Monday, July 17, 2023

Hard knocks / Loose ends / Power tool?

Hard knocks. Outrage over reporters who visited a police officer’s home for comment showed the LAPD’s ignorance of a free press, declared First Amendment experts, including Ken Paulson, director of The Free Speech Center at Middle Tennessee State University, in a Los Angeles Times news analysis.

■ The White House has threatened to revoke a reporter’s press pass if he does not refrain from loud interruptions during briefings.
■ Community donations have helped South Carolina newspapers boost statewide investigative reporting.
■ BBC News is aggressively working to popularize open-source reporting methods, signaling a potential shift in journalism’s embrace of new technology.

Loose ends. Owner and CEO Elon Musk tweeted about a 50 percent drop in ad revenue as new competitor Threads loops in 100 million users.
■ Meta has banked on minimizing news and politics with Threads to draw app users away from Twitter.
■ George Santos has been sued by a Montana man who said his free-speech rights were violated when he was blocked from posting comments on the besieged GOP congressman’s Twitter account.
■ Texas Gov. Greg Abbott and others have been sued by a First Amendment group over the state’s TikTok ban on official devices.

Social cues. The ruling to have the federal government refrain from contacting social media companies is unusual for several reasons, explained the director of The Free Speech Center.
■ An appeals court has temporarily paused the ruling that barred the Biden administration from pressuring communications with social media companies.
■ Suzanne Nossel, chief executive of PEN America, argued in a Los Angeles Times commentary that banning government officials from talking to Big Tech is not a win for free speech.

Power tool? Former federal prosecutor Ben Clements has contended that the U.S. Supreme Court has turned the First Amendment into a tool of discrimination.
■ The Supreme Court is “an institution of law, not of politics,” Justice Brett Kavanaugh told a judicial conference audience, working to dispel notions that it is partisan.
■ A Colorado web designer’s free-speech victory in the Supreme Court is a win for everyone, wrote a pair of individual-rights professionals in a Bloomberg News essay.
■ Supreme Court justices reaffirmed key protections against retaliatory defamation claims in the Counterman v.

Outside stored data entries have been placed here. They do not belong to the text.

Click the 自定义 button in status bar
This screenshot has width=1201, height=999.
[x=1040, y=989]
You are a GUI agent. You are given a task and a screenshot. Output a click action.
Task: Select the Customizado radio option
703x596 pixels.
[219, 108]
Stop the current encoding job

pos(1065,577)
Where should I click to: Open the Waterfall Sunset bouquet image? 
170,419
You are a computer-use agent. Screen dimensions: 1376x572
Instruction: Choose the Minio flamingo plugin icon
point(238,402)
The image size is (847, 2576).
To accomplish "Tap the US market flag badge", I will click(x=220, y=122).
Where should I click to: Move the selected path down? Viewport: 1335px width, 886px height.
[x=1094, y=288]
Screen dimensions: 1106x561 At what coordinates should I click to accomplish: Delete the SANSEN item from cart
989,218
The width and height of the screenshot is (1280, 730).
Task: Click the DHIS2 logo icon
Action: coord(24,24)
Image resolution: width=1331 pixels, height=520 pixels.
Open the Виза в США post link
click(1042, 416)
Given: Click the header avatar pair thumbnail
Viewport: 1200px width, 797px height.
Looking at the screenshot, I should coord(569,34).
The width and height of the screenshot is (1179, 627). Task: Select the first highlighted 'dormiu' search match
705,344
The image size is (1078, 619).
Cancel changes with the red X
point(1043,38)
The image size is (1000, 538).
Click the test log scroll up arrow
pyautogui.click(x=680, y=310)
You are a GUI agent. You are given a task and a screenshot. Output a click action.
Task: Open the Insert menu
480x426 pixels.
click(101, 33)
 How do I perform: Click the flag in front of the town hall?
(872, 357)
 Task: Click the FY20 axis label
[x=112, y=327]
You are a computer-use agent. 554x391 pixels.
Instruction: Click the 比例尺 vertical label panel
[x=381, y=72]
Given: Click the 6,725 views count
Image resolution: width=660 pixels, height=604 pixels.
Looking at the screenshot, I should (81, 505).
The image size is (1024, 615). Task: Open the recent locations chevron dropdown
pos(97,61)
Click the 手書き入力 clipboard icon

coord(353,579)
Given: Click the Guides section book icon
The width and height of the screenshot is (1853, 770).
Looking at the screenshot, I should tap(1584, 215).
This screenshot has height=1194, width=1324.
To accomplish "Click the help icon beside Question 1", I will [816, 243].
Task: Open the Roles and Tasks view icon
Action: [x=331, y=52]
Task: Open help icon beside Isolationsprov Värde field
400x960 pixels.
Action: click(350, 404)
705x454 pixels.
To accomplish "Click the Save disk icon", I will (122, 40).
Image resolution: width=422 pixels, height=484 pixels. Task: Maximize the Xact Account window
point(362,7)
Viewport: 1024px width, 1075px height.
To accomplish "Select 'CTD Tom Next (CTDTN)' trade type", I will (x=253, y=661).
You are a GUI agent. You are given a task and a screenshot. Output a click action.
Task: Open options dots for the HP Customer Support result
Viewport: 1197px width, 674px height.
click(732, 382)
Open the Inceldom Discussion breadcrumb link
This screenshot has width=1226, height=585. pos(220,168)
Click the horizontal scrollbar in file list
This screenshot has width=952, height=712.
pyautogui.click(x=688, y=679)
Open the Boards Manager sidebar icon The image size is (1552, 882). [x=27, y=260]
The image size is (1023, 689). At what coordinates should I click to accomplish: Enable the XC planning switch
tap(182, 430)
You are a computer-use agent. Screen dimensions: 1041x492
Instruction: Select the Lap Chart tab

Colorado case.

Ben & Justice. The 72-year-old co-founder of Ben & Jerry’s ice cream got a chilly reception from police in Washington, D.C., where he was arrested during a protest in support of WikiLeaks founder Julian Assange.
■ Associated Press reporters have detailed the court ruling that sided with Amish families who balked at Minnesota septic-tank rules, effectively ending the long-running religious-freedom case.
■ A defamation case that sought to disclose the identity of an anonymous online critic of pharmaceutical magnate Fredric Eshelman was dismissed in a California district court.
■ Prostitution law does not violate the First Amendment, a U.S. court of appeals ruled in examining the online sex-trafficking act.